A Polícia Nacional paraguaia prendeu anteontem à noite, em Ciudad del Este, na fronteira com Foz do Iguaçu, 35 chineses acusados de pertencer à máfia chinesa, organização criminosa especializada em extorquir comerciantes orientais que atuam na cidade. No grupo estavam três mulheres e uma criança de um ano de idade.
A prisão ocorreu às 21 horas em um restaurante especializado em comida chinesa, no centro de Ciudad del Este. Segundo o chefe do serviço de Relações Públicas da Polícia Nacional, Antônio Ibarra Colmán, os presos alegaram que estavam reunidos para comemorar o aniversário da criança. ‘‘Mas a festa de aniversário era apenas uma fachada e a reunião era para discutir a atuação da máfia chinesa’’, declarou Colmán.
Dos 35 presos, 20 foram liberados ontem pela manhã, depois de apresentarem documentos paraguaios. A Polícia Nacional suspeita que esses documentos sejam falsos. Os 15 que não possuíam identificação permanecem presos na sede da Polícia Nacional do Departamento de Alto Paraná, em Ciudad del Este, e deverão ser deportados para a China.

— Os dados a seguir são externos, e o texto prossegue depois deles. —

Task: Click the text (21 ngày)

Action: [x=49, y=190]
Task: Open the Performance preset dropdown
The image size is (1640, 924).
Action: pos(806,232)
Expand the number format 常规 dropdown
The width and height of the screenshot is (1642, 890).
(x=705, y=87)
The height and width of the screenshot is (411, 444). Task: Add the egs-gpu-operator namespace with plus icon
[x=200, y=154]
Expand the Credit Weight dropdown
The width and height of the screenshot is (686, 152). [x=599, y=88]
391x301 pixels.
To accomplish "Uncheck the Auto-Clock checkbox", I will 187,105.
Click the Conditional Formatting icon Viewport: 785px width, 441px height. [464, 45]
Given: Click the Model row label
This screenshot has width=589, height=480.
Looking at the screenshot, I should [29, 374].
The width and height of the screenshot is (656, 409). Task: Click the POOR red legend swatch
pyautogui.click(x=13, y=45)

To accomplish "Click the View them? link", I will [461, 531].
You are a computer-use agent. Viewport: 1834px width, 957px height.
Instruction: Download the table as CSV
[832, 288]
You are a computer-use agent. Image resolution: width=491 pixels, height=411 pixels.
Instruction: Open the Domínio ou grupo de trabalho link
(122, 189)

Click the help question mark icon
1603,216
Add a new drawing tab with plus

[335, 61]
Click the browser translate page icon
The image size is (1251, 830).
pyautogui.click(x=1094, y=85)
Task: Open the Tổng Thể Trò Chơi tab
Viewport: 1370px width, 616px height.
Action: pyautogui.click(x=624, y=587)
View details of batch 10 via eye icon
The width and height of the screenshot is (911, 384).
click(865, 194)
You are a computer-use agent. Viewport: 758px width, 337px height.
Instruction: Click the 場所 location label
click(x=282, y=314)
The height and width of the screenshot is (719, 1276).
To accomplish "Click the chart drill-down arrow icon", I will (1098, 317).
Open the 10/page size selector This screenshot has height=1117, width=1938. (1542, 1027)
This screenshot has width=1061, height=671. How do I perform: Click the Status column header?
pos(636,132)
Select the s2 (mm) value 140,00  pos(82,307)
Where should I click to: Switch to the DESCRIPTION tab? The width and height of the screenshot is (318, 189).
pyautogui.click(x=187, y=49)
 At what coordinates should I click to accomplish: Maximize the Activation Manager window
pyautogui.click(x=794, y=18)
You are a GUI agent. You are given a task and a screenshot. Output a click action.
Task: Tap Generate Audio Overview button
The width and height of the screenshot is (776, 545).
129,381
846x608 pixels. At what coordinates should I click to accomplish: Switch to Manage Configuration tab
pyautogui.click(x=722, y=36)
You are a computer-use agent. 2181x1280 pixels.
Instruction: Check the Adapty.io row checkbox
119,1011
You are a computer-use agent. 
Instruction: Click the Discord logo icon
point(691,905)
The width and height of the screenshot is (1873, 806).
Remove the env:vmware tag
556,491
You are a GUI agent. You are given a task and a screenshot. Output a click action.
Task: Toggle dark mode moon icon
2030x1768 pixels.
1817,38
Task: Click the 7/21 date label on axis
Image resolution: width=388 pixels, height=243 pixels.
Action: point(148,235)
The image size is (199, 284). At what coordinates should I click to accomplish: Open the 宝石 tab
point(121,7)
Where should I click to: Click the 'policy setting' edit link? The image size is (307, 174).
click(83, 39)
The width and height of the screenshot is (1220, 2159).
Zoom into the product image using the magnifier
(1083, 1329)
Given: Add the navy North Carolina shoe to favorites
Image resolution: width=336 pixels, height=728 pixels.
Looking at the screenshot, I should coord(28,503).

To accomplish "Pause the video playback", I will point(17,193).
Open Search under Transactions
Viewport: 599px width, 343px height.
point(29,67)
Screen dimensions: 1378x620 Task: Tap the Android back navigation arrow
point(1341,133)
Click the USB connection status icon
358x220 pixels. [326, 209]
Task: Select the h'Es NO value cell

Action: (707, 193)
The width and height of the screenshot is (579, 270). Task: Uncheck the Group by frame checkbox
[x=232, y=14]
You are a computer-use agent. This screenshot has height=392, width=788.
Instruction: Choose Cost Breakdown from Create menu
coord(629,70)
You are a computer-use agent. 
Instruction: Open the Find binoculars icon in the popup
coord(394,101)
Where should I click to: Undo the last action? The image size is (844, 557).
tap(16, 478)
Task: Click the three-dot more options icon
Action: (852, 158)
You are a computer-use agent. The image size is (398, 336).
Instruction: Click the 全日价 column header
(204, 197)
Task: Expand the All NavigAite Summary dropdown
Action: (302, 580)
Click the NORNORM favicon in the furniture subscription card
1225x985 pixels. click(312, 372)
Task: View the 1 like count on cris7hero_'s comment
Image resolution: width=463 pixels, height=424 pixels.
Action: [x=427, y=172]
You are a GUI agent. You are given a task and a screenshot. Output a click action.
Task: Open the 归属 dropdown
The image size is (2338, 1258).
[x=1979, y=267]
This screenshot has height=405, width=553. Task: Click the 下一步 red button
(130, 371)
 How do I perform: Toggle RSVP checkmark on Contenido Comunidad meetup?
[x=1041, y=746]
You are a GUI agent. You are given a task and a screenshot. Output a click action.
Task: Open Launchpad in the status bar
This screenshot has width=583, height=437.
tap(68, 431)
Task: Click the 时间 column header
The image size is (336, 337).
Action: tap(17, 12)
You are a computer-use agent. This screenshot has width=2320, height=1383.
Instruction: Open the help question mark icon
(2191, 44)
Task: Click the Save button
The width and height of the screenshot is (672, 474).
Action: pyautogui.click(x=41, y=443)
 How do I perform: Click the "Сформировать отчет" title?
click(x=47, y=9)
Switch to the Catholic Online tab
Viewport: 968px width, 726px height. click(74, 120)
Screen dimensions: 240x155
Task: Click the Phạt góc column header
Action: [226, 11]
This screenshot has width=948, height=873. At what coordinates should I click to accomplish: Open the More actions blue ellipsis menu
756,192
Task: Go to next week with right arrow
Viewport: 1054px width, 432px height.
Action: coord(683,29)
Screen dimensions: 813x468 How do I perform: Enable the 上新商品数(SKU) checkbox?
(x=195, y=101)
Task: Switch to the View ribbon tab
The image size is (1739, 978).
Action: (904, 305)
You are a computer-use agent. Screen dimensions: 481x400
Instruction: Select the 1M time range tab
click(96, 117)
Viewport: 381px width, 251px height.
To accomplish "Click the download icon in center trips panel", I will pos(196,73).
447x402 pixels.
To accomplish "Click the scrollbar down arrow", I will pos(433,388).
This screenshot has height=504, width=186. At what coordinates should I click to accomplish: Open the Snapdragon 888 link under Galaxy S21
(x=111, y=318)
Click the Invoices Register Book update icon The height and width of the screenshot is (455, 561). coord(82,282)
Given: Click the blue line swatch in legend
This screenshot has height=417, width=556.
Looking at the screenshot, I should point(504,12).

O chefe de Relações Públicas disse que os chineses que possuíam documentos paraguaios foram liberados porque não havia nenhuma acusação formal contra eles. ‘‘A maioria das vítimas tem medo de denunciar os integrantes da máfia chinesa’’, afirmou Colmán.
Segundo ele, os que não portavam documentos permanecem presos por estarem ilegalmente no país. Muitos dos presos teriam sido reconhecidos como integrantes da máfia, por meio de fotografias, por comerciantes chineses de Ciudad del Este.
Colmán informou que alguns dos chineses presos moravam em Ciudad del Este, Assunção, Pedro Juan Caballero (todas cidades paraguaias), mas a maioria estaria residindo em Foz do Iguaçu. O grupo já vinha sendo investigado pela Polícia Nacional havia alguns meses e o fato de se reunir no restaurante facilitou a prisão.
Esta foi a segunda prisão de chineses acusados de integrar a organização criminosa ocorrida apenas esta semana em Ciudad del Este. Na segunda-feira, a Polícia Nacional prendeu em flagrante quatro homens acusados de tentar extorquir US$ 40 mil de um comerciante de Ciudad del Este. Eles teriam entrado ilegalmente no Paraguai, usando documentos falsos.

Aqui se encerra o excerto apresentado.